Now, as her 30th season as head coach approaches, Teeter has many personal achievements she could boast about — like being head manager of the 1996 Olympic Team, leading the Tigers to 15 Ivy League Championships with a winning percentage of .808, or, having an award endowed in her name by the Princeton Class of 2000. However, at the end of the day, Teeter notes it’s the life-coaching aspect of her job that takes the cake. She loves helping swimmers and other coaches become their “best selves.”

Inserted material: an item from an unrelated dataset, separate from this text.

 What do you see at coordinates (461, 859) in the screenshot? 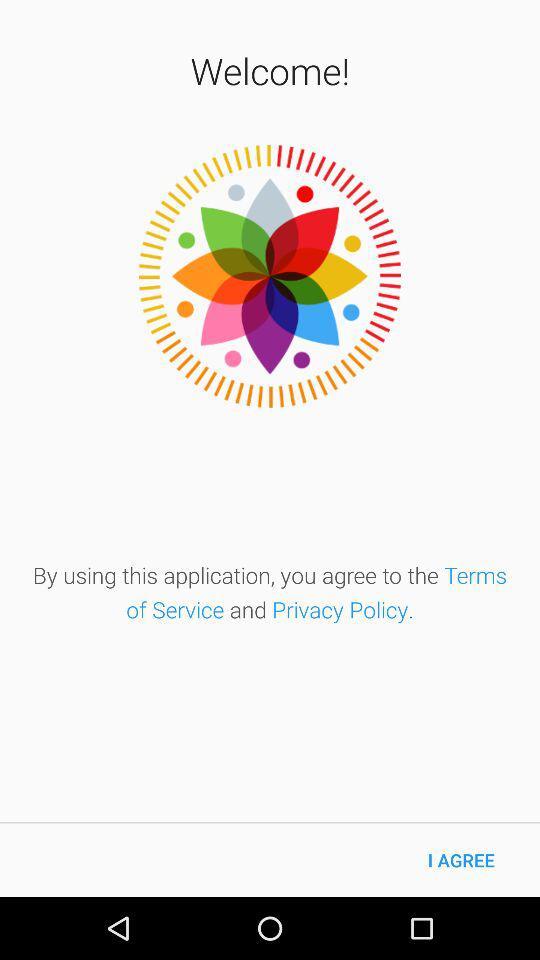
I see `the i agree` at bounding box center [461, 859].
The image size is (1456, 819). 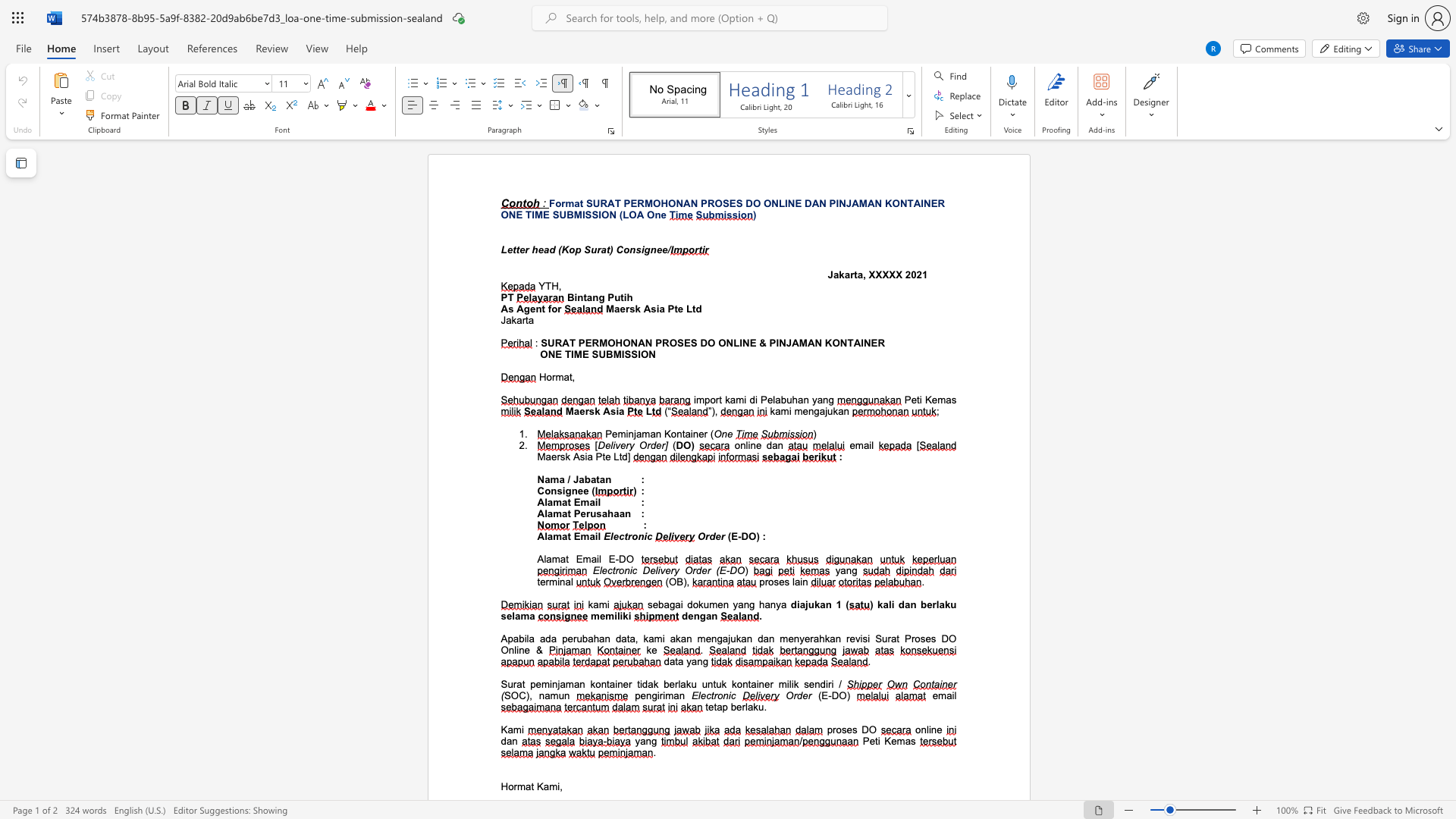 What do you see at coordinates (607, 513) in the screenshot?
I see `the subset text "ha" within the text "Alamat Perusahaan"` at bounding box center [607, 513].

Teeter recently became a Certified Professional Behavioral and Values Analyst, and a Certified Life Coach. Her company, S.S. Teeter Associates, offers everything from team building and leadership workshops, to a master coaching program, where Teeter works alongside her clients on their own pool decks. Teeter’s passion for coaching goes well beyond raising successful athletes. “I want to help young women come into and stay in coaching,” she says. According to Teeter, the most rewarding – and sometimes challenging – part of her career has been the opportunity to impact the lives of hundreds of young women.


As the years have flown by, Teeter says the biggest struggle has been “adapting to [generations] who communicate 90 percent of the time on an electronic device and struggle to communicate with their eyes and voice as a result.” Looking forward, Teeter thinks teaching delayed gratification, in addition to authentic motivation and what it means to be a team, will be an intrinsic part of being successful.


“We need to adapt and grow as coaches in order to keep kids in our sport,” she says.


Part of that adaptation includes taking a holistic approach to coaching – meaning, yardage isn’t everything. Teeter advises her colleagues put together their own idea of what works based on who their swimmers are. Whether it’s improving yardage, technique, dryland, weights, yoga, Pilates, or life skills, the training plan looks different for every person. 


Susan Teeter’s Five Keys to Success:

1. I care immensely about the people I coach.
2. I'm a bit of a workaholic… Not that I'm proud of that.
3. I'm not afraid to take risks. If fall down, I get up and go again.
4. I've learned to ask for help.
5. I have amazing and supportive people in my life.